- What you need to do:
Count the lines in the items below that contain the string "width", matching case exactly, and reply with the number alone.

- Data section:
..........
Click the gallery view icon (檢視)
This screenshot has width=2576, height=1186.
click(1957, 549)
..........
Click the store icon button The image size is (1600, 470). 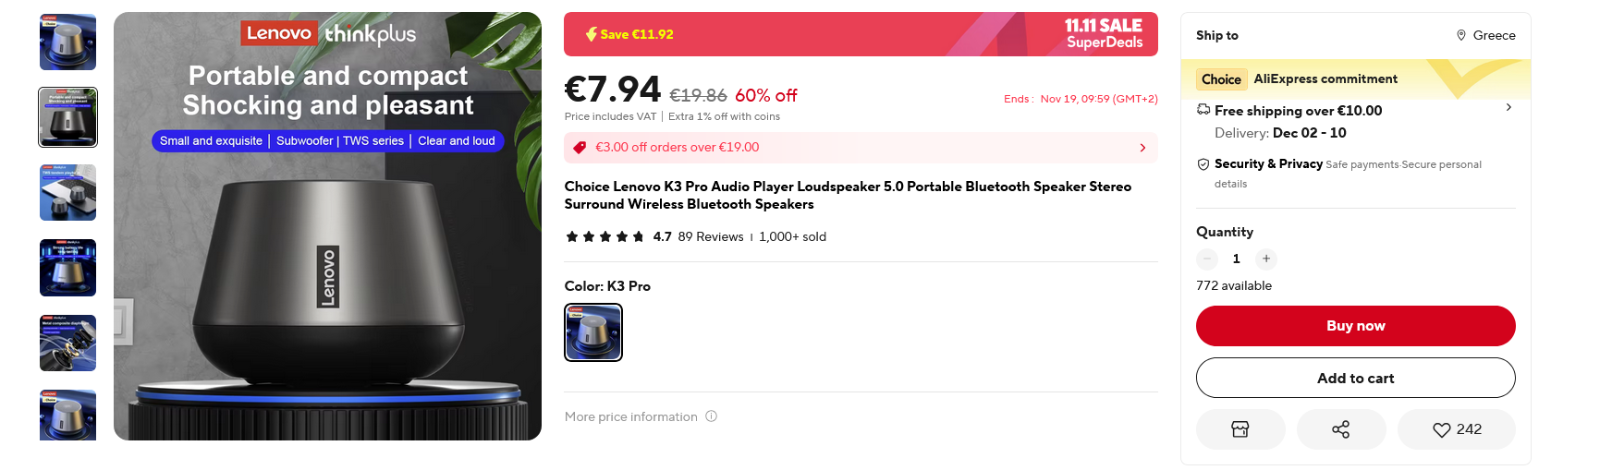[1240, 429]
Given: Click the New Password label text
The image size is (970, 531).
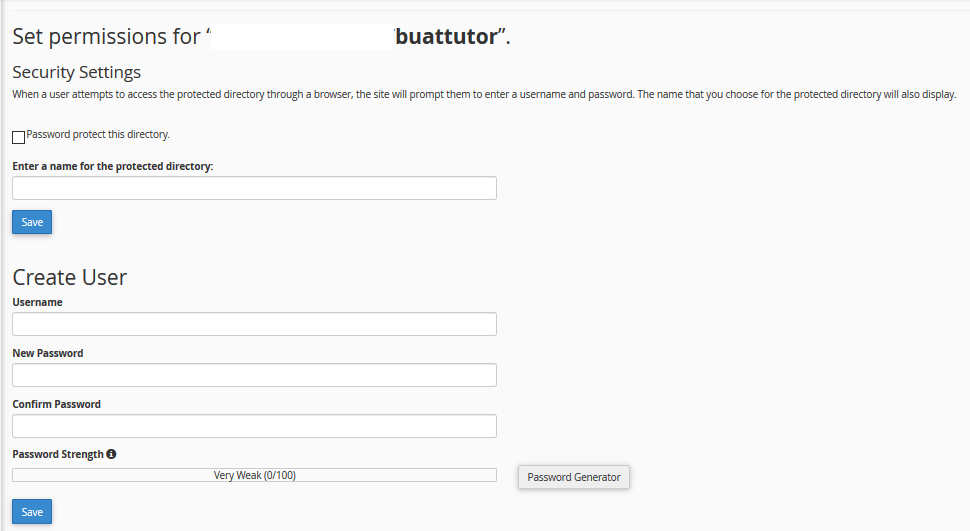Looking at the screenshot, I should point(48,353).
..........
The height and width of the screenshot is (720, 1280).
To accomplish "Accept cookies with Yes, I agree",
..........
- Written response:
2